[Task item] Return each line exactly, beginning with the one that has "The width and height of the screenshot is (1154, 649)." and finishing with the final line of the material. Drop any pictures.

*** Given entries Section Begins ***

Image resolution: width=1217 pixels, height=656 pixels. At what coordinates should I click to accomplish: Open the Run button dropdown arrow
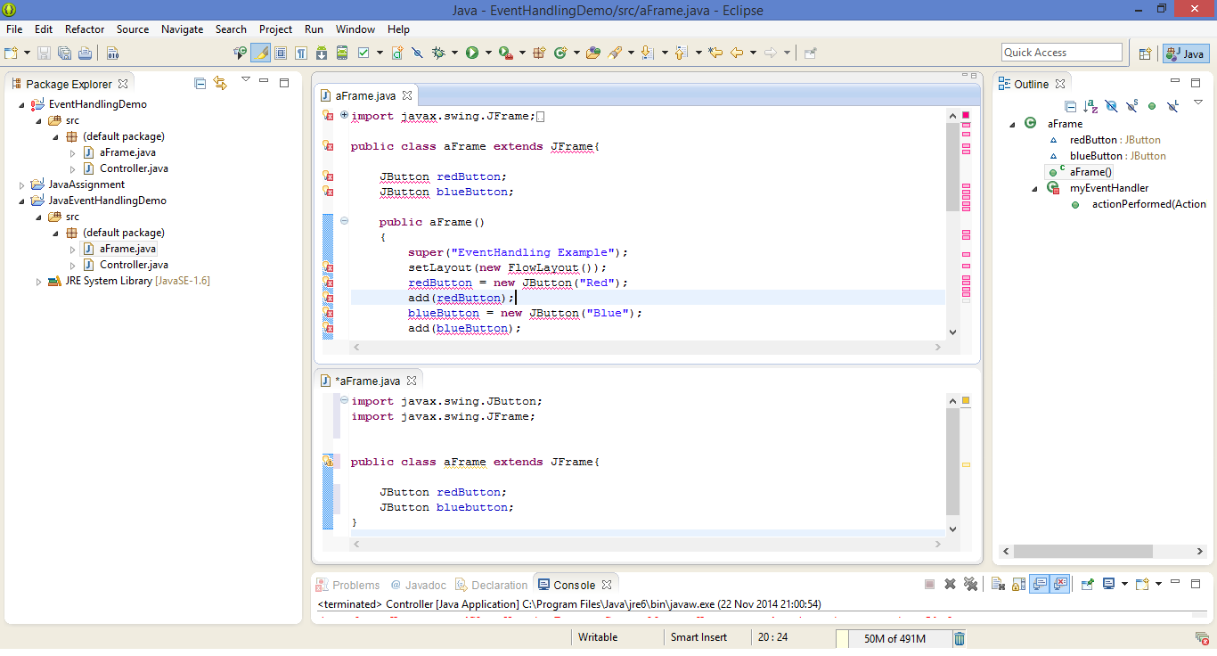pyautogui.click(x=487, y=53)
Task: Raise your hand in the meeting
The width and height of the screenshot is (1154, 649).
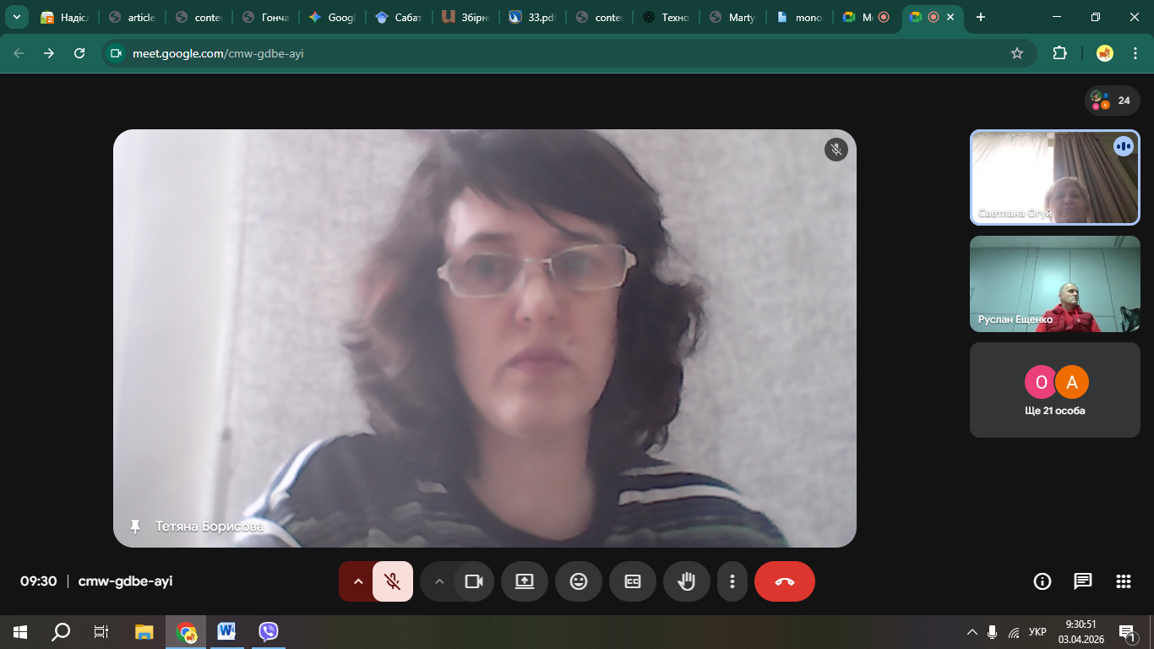Action: pyautogui.click(x=687, y=581)
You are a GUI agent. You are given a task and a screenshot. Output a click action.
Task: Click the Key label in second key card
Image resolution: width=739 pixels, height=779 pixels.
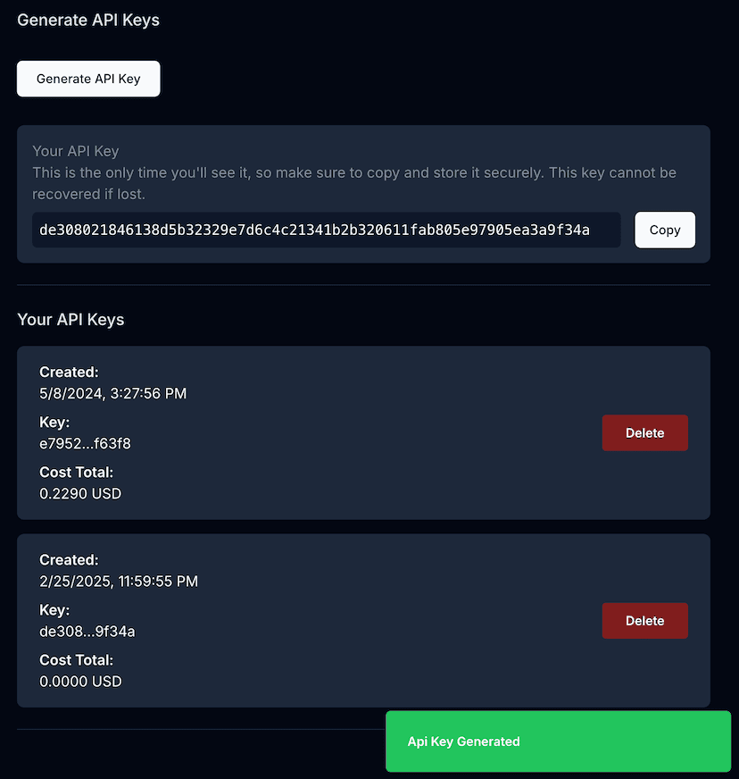tap(54, 610)
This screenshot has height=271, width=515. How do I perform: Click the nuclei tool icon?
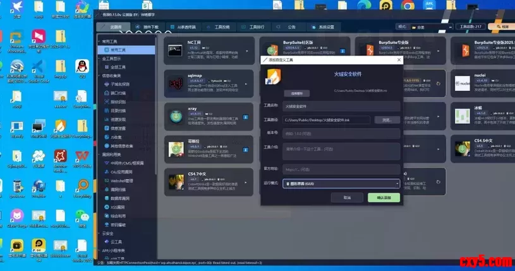coord(463,84)
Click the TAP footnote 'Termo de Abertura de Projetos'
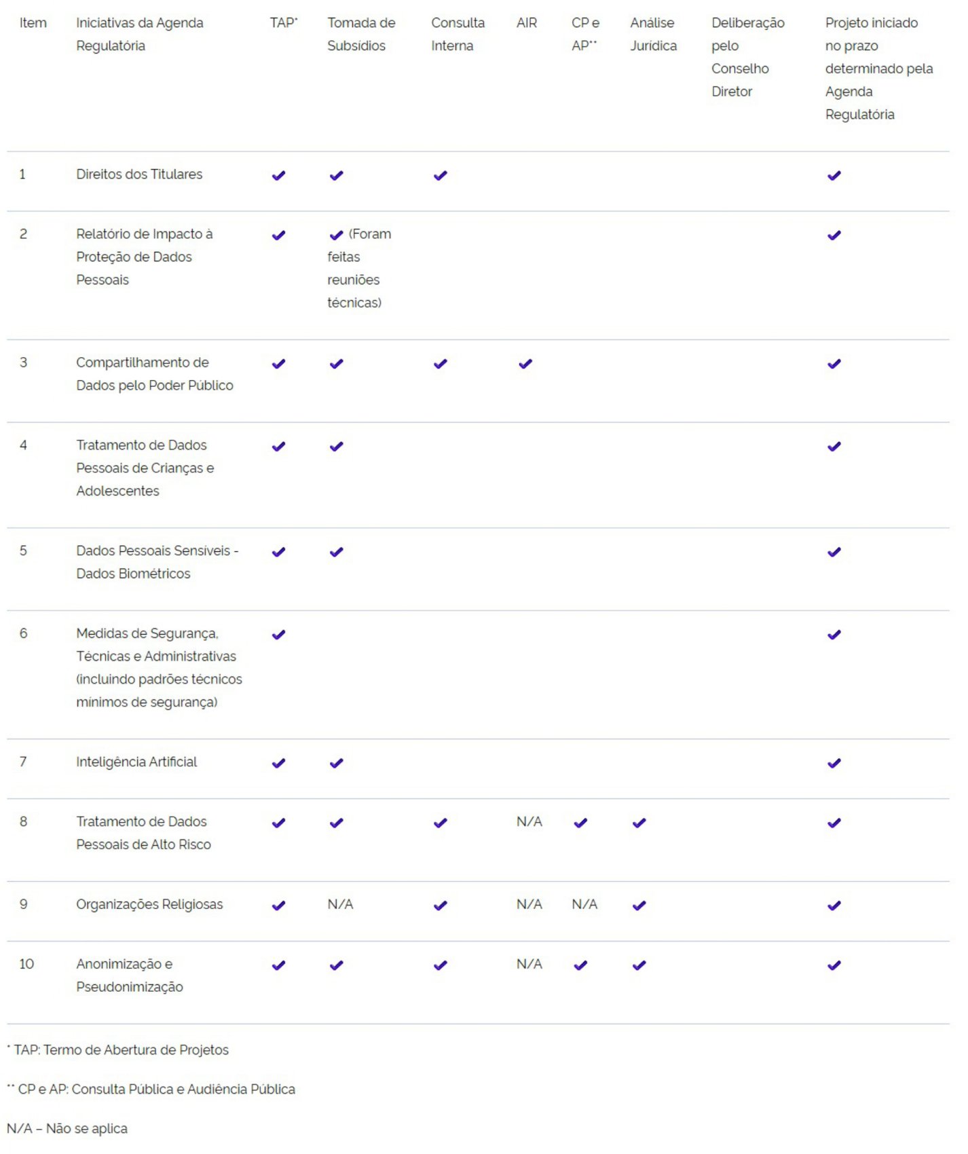The image size is (968, 1154). [121, 1049]
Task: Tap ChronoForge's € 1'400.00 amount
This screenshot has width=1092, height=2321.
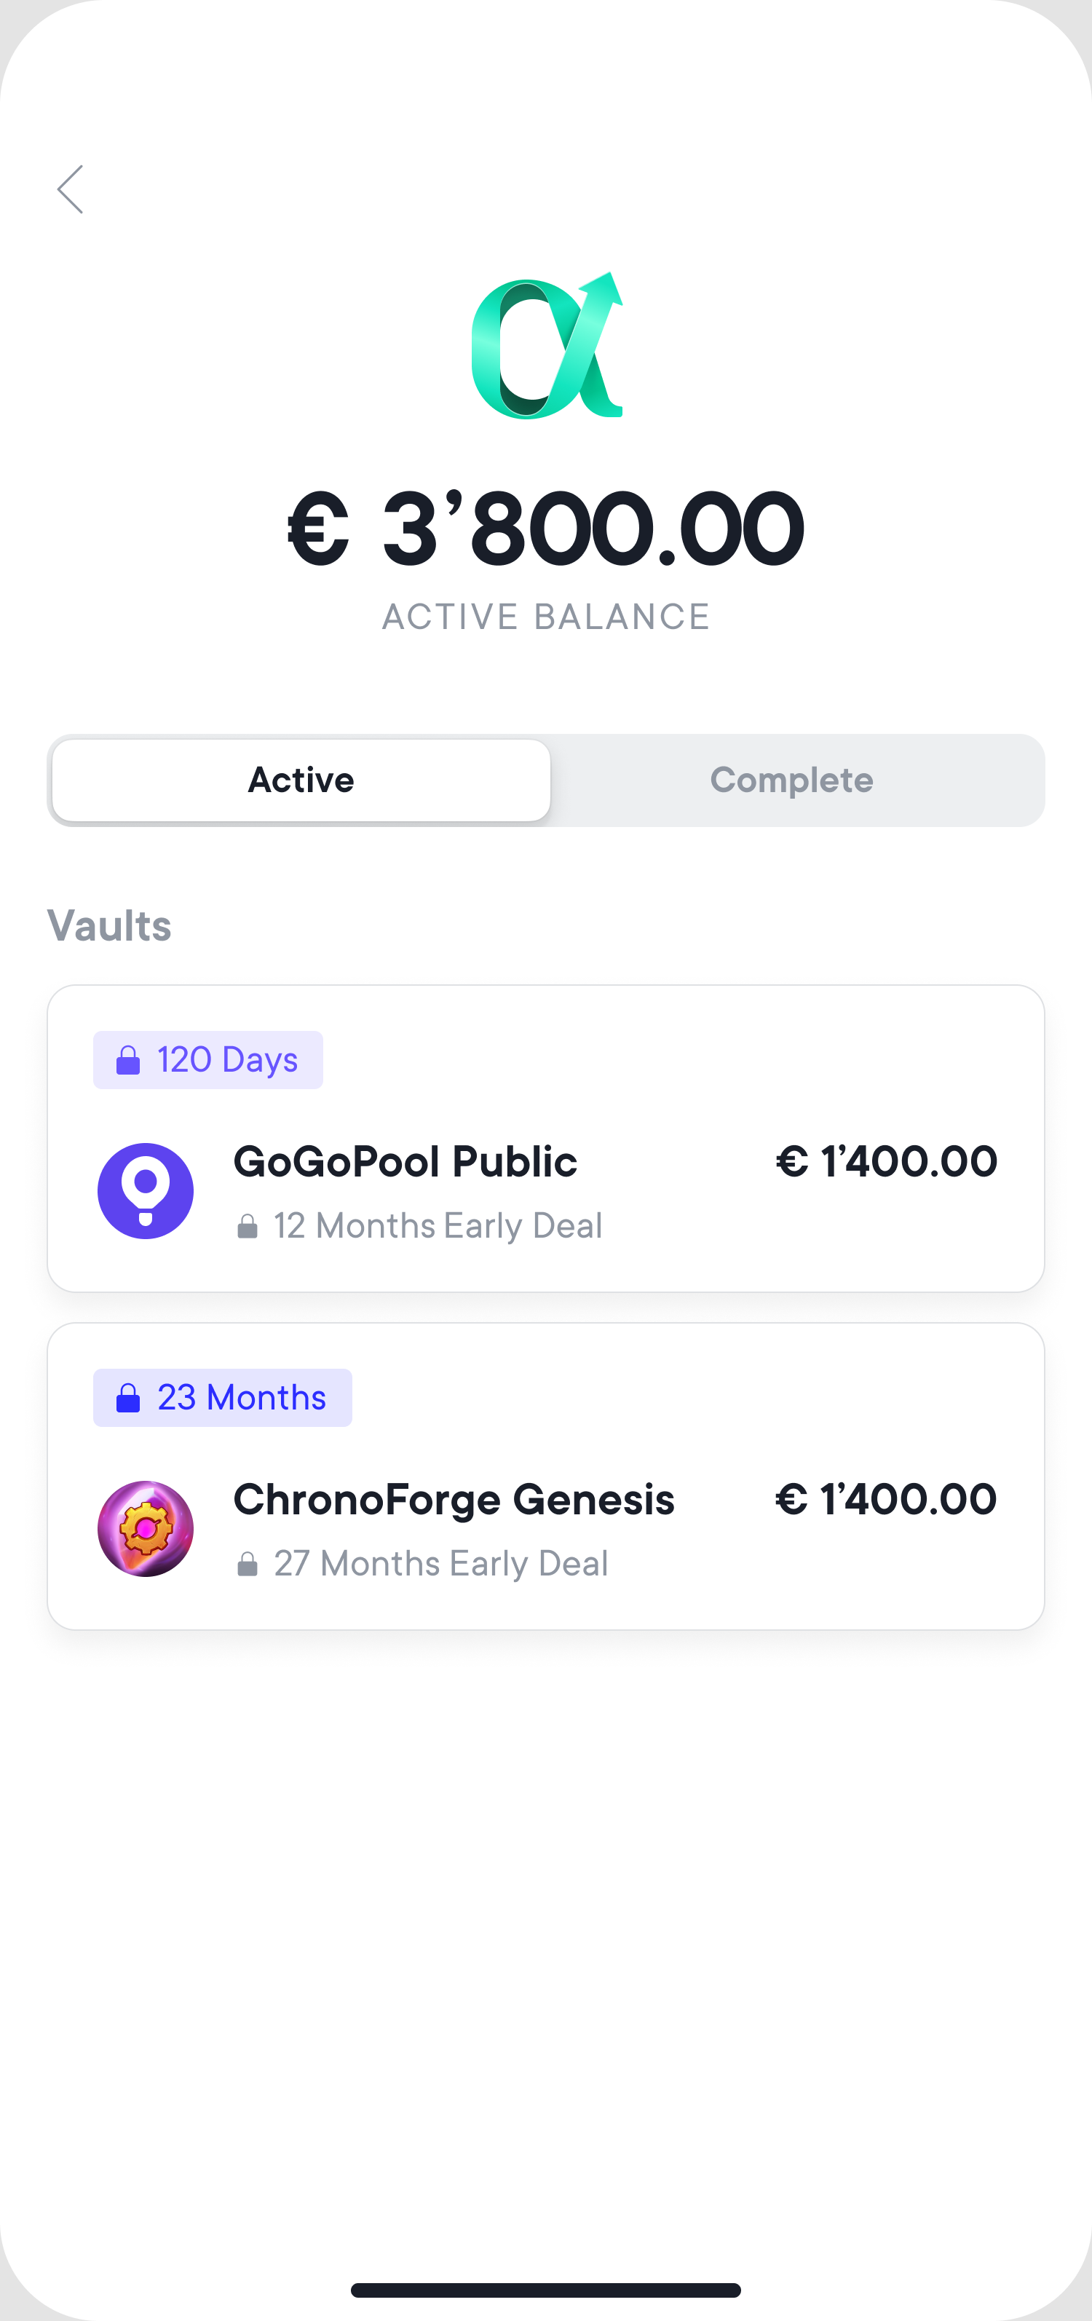Action: [887, 1499]
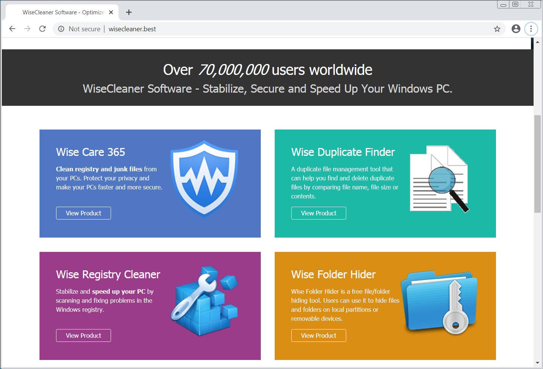Reload the page
Image resolution: width=543 pixels, height=369 pixels.
[x=43, y=29]
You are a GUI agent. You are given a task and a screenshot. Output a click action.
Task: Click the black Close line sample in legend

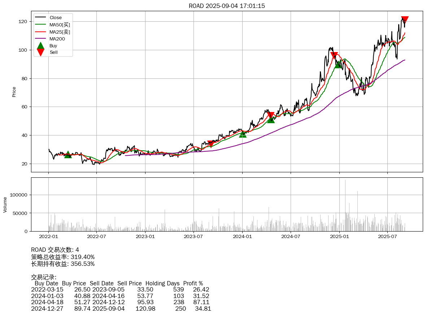40,18
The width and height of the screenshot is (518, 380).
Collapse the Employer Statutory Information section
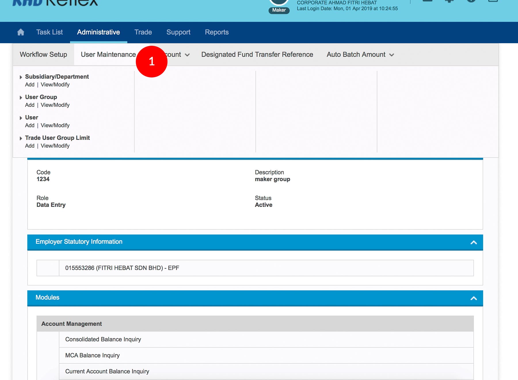coord(473,242)
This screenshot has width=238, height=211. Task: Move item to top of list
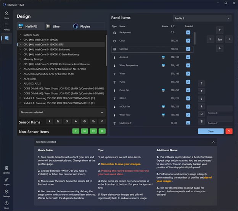tap(201, 83)
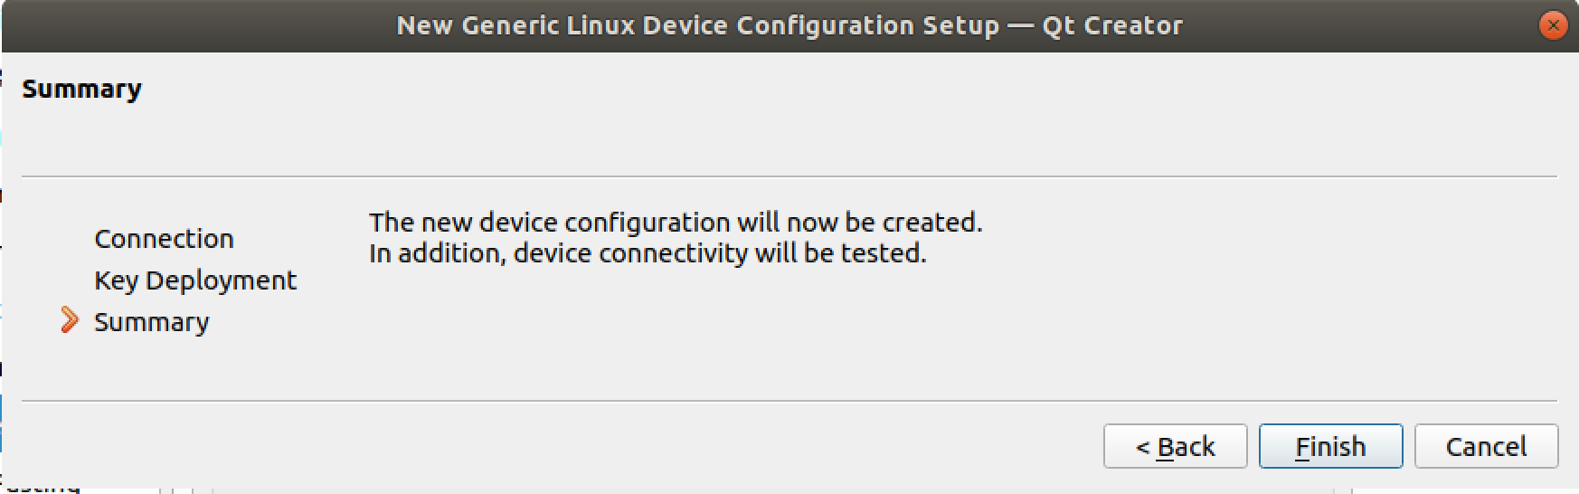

*** Given entries Section Ends ***

[Problem solution]
The width and height of the screenshot is (1154, 649).
Action: pyautogui.click(x=687, y=581)
You are a GUI agent. You are given a task and a screenshot. Output a click action.
Task: Click the Key label in second key card
Image resolution: width=739 pixels, height=779 pixels.
tap(54, 610)
This screenshot has height=271, width=515. How do I perform: Click the nuclei tool icon?
coord(463,84)
Click the TAP footnote 'Termo de Abertura de Projetos'
The image size is (968, 1154). [121, 1049]
Task: Tap ChronoForge's € 1'400.00 amount
This screenshot has width=1092, height=2321.
Action: [887, 1499]
Reload the page
Image resolution: width=543 pixels, height=369 pixels.
[x=43, y=29]
You are a GUI agent. You are given a task and a screenshot. Output a click action.
Task: Click the black Close line sample in legend

40,18
The width and height of the screenshot is (518, 380).
Collapse the Employer Statutory Information section
coord(473,242)
This screenshot has width=238, height=211. Task: Move item to top of list
tap(201, 83)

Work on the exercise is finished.